Dopamine and Stress: Circuits Through the Extended Amygdala

Electron microscopic image

Figure 1.  Pre-embedding dual-immunoreactivity electron microscopy (EM) shows DAB-filled CRF+ axons (gray) and Gold-labeled TH+ dendrites (black dots) in a lateral region of the A10 neurons. Excitatory synapses (asymmetric, black arrow heads), inhibitory synapses (symmetric, white arrow heads). Blue overlay= TH+ dendrite, purple overlay= dendrite, green overlay= dendritic spine, yellow overlay= presynaptic terminal

In 2000, we found that a structure known as the ‘extended amygdala’ had a direct impact on dopamine system in primates(1, 2). Although the idea was novel—and somewhat controversial-- at that time, subsequent work from other laboratories and our own indicate that the extended amygdala-dopamine pathway is an important pathway mediating the effects of stress-induced behaviors, including depressive-like symptoms and drug-seeking.

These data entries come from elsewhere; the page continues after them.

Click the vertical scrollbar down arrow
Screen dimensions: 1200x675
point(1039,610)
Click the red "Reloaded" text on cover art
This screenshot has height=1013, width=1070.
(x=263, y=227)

We now focus on the microcircuitry of the extended amygdala-dopamine path, particularly the role of afferent inputs containing corticotropin releasing factor (CRF), which amplifies circuit responses. We recently found that all projections from the extended amygdala largely avoid the midline ‘classic’ VTA in nonhuman primates, targeting instead the more lateral regions of the VTA. Importantly, CRF-containing terminals tend to form inhibitory synapses on GABAergic interneurons (rather than directly on the DA cells). This suggests a mechanism in which CRF-GABA terminals inhibit GABAergic interneurons, and releasing the brakes on DA efflux under stressful circumstances.

Dopamine release is best-studied in ‘reward’ paradigms, but dopamine plays a role in pain, novelty, and uncontrollable stress. Importantly, dopaminergic neurons are now understood to contain a variety of co-transmitters, including glutamate and GABA. While groundbreaking studies in rodents have shown circuit-specific roles for ‘multiplexed’ dopamine neurons, almost nothing is known in higher species. Our new studies indicate that ‘multiplexed’ DA neurons are even more abundant in nonhuman primates than in rodents. Planned studies will compare how they participate in DA projections to various sites in the mesolimbic circuit.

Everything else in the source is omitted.